GroupedTable

class hail.GroupedTable(parent: hail.table.Table, groups)[source]

Table grouped by row that can be aggregated into a new table.

There are only two operations on a grouped table, GroupedTable.partition_hint() and GroupedTable.aggregate().

Methods

__init__ Initialize self.
aggregate Aggregate by group, used after Table.group_by().
partition_hint Set the target number of partitions for aggregation.
aggregate(**named_exprs)[source]

Aggregate by group, used after Table.group_by().

Examples

Compute the mean value of X and the sum of Z per unique ID:

>>> table_result = (table1.group_by(table1.ID)
...                       .aggregate(meanX = agg.mean(table1.X), sumZ = agg.sum(table1.Z)))

Group by a height bin and compute sex ratio per bin:

>>> table_result = (table1.group_by(height_bin = table1.HT // 20)
...                       .aggregate(fraction_female = agg.fraction(table1.SEX == 'F')))
Parameters:named_exprs (varargs of Expression) – Aggregation expressions.
Returns:Table – Aggregated table.
partition_hint(n) → GroupedTable[source]

Set the target number of partitions for aggregation.

Examples

Use partition_hint in a Table.group_by() / GroupedTable.aggregate() pipeline:

>>> table_result = (table1.group_by(table1.ID)
...                       .partition_hint(5)
...                       .aggregate(meanX = agg.mean(table1.X), sumZ = agg.sum(table1.Z)))

Notes

Until Hail’s query optimizer is intelligent enough to sample records at all stages of a pipeline, it can be necessary in some places to provide some explicit hints.

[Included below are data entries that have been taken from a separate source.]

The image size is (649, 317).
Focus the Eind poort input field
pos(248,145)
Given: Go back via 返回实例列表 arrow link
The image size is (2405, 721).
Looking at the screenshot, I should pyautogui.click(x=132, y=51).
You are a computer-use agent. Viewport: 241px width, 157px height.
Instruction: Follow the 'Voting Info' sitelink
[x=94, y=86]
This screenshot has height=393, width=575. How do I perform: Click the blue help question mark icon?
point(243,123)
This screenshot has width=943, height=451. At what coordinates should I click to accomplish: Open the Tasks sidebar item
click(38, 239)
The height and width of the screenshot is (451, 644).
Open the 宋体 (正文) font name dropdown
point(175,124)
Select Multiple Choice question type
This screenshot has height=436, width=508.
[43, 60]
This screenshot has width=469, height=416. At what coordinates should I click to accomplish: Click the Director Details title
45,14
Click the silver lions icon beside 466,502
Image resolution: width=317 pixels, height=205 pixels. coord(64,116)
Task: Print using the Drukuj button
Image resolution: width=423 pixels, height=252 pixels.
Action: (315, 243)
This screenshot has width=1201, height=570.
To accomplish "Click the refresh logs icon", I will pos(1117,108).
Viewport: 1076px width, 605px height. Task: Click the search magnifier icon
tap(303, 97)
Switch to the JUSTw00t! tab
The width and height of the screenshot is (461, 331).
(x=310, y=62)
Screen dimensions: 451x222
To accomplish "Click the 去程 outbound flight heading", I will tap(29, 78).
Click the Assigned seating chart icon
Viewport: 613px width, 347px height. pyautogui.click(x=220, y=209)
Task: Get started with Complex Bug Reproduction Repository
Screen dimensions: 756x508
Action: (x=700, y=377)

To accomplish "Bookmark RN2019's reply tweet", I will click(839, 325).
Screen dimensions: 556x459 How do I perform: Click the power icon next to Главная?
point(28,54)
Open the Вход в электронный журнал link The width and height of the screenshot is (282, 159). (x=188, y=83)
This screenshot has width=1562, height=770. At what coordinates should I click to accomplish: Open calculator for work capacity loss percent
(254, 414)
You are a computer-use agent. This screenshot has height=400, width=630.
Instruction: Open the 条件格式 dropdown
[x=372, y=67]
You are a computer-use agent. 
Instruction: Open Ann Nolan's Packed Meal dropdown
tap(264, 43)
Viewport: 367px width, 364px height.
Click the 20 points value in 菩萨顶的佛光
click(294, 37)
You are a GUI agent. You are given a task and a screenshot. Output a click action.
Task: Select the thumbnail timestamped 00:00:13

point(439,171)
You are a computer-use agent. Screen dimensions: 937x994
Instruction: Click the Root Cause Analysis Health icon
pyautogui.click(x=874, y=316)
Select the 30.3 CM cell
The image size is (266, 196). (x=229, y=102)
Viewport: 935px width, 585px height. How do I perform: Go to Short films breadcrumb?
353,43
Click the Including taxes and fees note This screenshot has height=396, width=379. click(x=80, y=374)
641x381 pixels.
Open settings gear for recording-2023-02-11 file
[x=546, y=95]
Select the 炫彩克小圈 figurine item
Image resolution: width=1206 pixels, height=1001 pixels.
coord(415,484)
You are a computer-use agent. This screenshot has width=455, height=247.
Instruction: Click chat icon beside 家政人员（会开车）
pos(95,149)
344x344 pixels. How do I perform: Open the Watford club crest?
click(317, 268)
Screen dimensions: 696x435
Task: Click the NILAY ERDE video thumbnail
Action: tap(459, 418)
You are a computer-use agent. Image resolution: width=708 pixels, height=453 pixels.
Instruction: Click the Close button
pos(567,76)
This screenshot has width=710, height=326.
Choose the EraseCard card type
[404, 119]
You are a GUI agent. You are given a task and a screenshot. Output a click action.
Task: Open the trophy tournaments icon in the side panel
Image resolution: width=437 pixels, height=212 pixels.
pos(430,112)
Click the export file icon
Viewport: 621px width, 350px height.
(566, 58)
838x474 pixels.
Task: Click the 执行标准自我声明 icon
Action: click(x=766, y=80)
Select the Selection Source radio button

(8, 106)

The default number of partitions for GroupedTable.aggregate() is the number of partitions in the upstream table. If the aggregation greatly reduces the size of the table, providing a hint for the target number of partitions can accelerate downstream operations.

Parameters:n (int) – Number of partitions.
Returns:GroupedTable – Same grouped table with a partition hint.